Mais il se peut que nous n’en arrivions pas là. D’autres scénarios possibles sont plus favorables à la Maison Blanche. Compte tenu du refus de l’Égypte de faciliter le nettoyage ethnique des Palestiniens, le bannissement des 2,2 millions d’habitants de Gaza semble peu probable à court terme. Ceci, combiné à la pression diplomatique américaine, a manifestement amené Israël à modifier sa stratégie d’invasion, lui préférant une approche incrémentale plutôt qu’une attaque rapide et massive. Il n’est toutefois pas certain que cela  suffise à réduire le risque d’une intervention du Hezbollah ou de l’Iran. Mais le premier est conscient de sa position précaire au Liban, qui pourrait être encore plus compromise par une conflagration militaire, tandis que le second est soucieux d’éviter les périls d’une implication directe. Quant aux Saoudiens, bien que critiquant ouvertement la position américaine, ils ne sont pas moins désireux d’éviter un conflit qui consumerait l’ensemble du Moyen-Orient et ferait dérailler leur « Vision 2030 ». Dans chaque cas, un certain nombre d’impératifs de politique intérieure s’opposent à l’élargissement de la guerre à toute la région. Est-ce une lueur d’espoir pour l’empire en déclin ?

Alors que les combats de rue sont engagés, les asymétries numériques et technologiques entre les deux parties, en faveur d’Israël, pourraient s’avérer moins décisives.

Que la violence soit contenue ou non, le succès israélien n’est guère assuré. Les 40.000 combattants endurcis du Hamas, adeptes de la guerre hybride et capables de tendre des embuscades à l’ennemi par le biais de tunnels souterrains, contrastent fortement avec les réservistes israéliens qui viennent tout juste de recevoir leur formation de remise à niveau. Alors que les combats de rue sont engagés, les asymétries numériques et technologiques entre les deux parties, en faveur d’Israël, pourraient s’avérer moins décisives.

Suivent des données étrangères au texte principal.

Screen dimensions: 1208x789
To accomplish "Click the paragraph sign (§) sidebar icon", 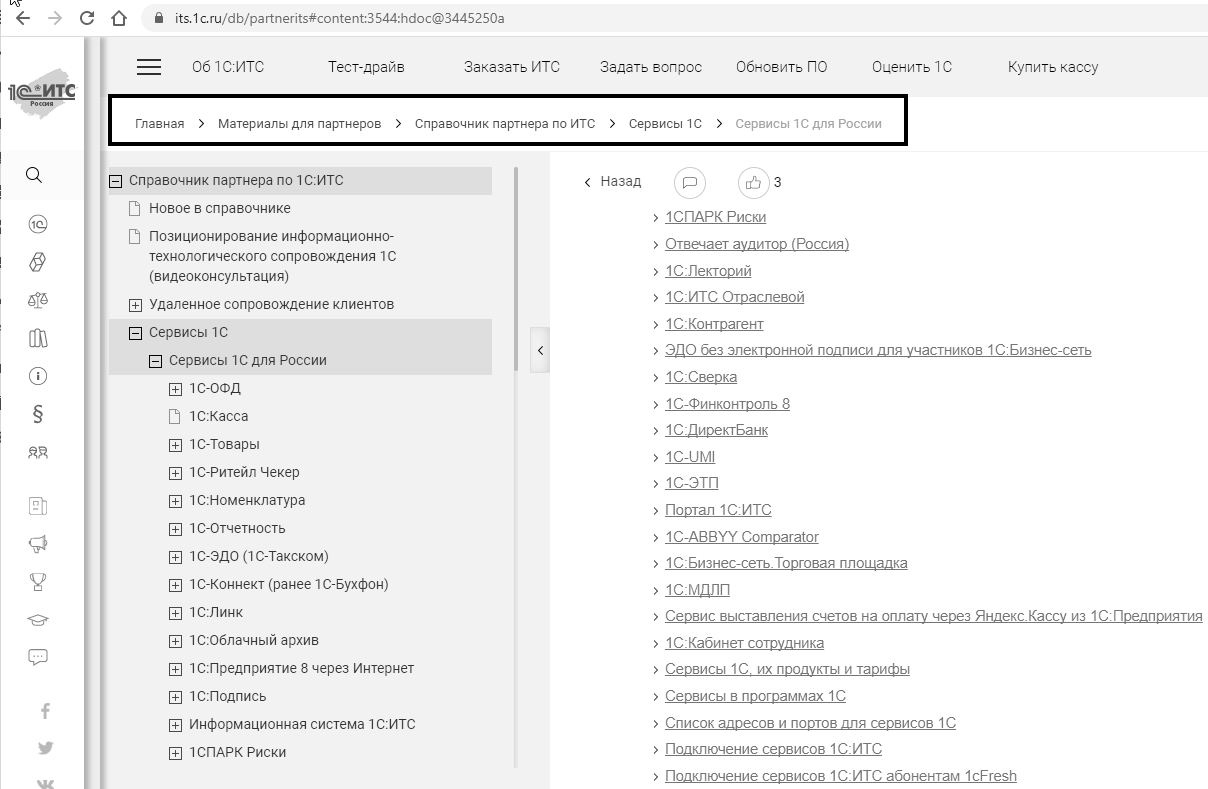I will click(38, 414).
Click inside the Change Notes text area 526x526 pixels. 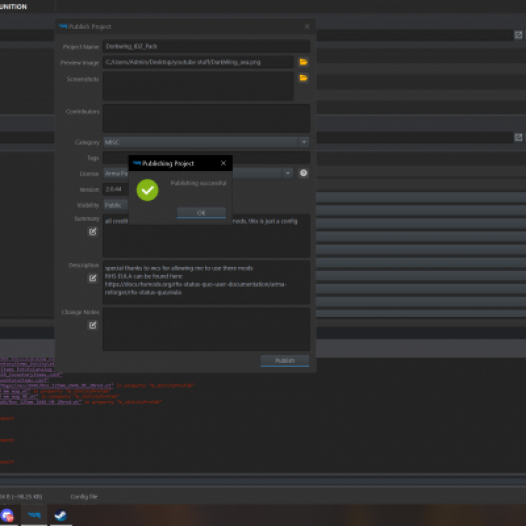(x=206, y=329)
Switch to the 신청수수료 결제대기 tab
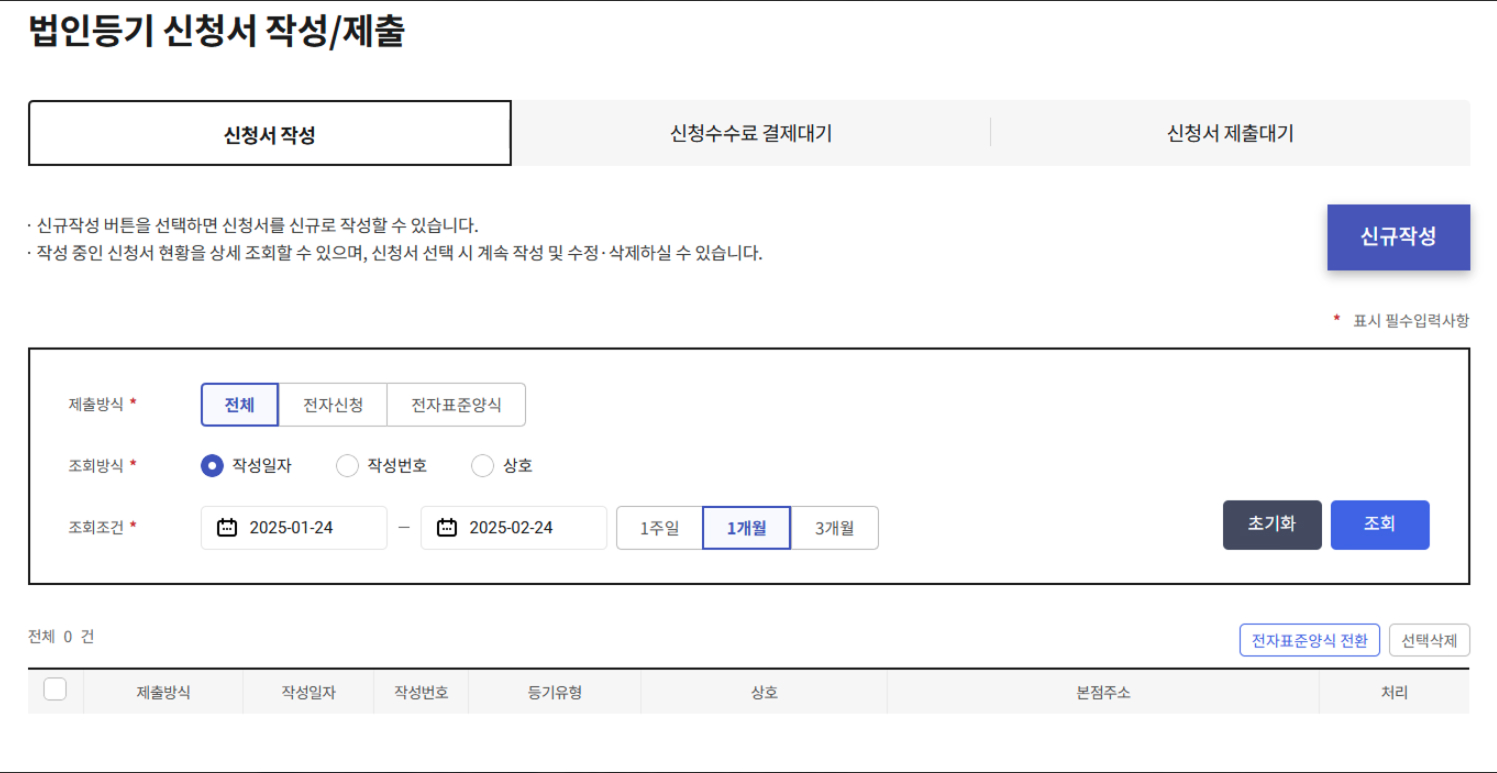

On peut donc imaginer un scénario dans lequel Netanyahou est mené à une impasse, où le tabou du cessez-le-feu est levé et où les deux parties finissent par déclarer leur victoire : le Hamas parce qu’il a repoussé une menace existentielle ; Israël parce qu’il peut prétendre (même si c’est de façon fallacieuse) avoir infligé des dommages irréparables au Hamas et empêché toute récurrence d’une nouvelle attaque.

Par la suite, Gaza émergerait lentement des décombres et reviendrait à quelque chose qui ressemblerait au statu quo ante – mais avec des conditions humanitaires aggravées, ainsi qu’avec un voisin blessé encore plus obsédé par sa destruction. Bien que les États-Unis prétendent vouloir la mort du Hamas, ils tireraient profit de cette situation à plusieurs égards. Cela leur éviterait d’avoir à coordonner la gestion de la bande de Gaza après la guerre, permettrait à la normalisation israélienne de reprendre après l’interruption actuelle et, dans le meilleur des cas pour Biden, limiterait la poursuite de l’escalade tout en sapant les tentatives de la Russie et de la Chine de se positionner à cheval sur les deux parties du conflit israélo-palestinien. Le paradigme des accords d’Abraham pourrait ainsi être rétabli, au moins jusqu’à la prochaine grande flambée de violence. Plutôt que de transformer le Moyen-Orient, la guerre pourrait donc laisser intacte l’« architecture de sécurité » construite par Trump et Biden. Or, l’instabilité de cet édifice n’est plus à démontrer. Ce ne serait qu’une question de temps avant qu’il ne s’écroule à nouveau.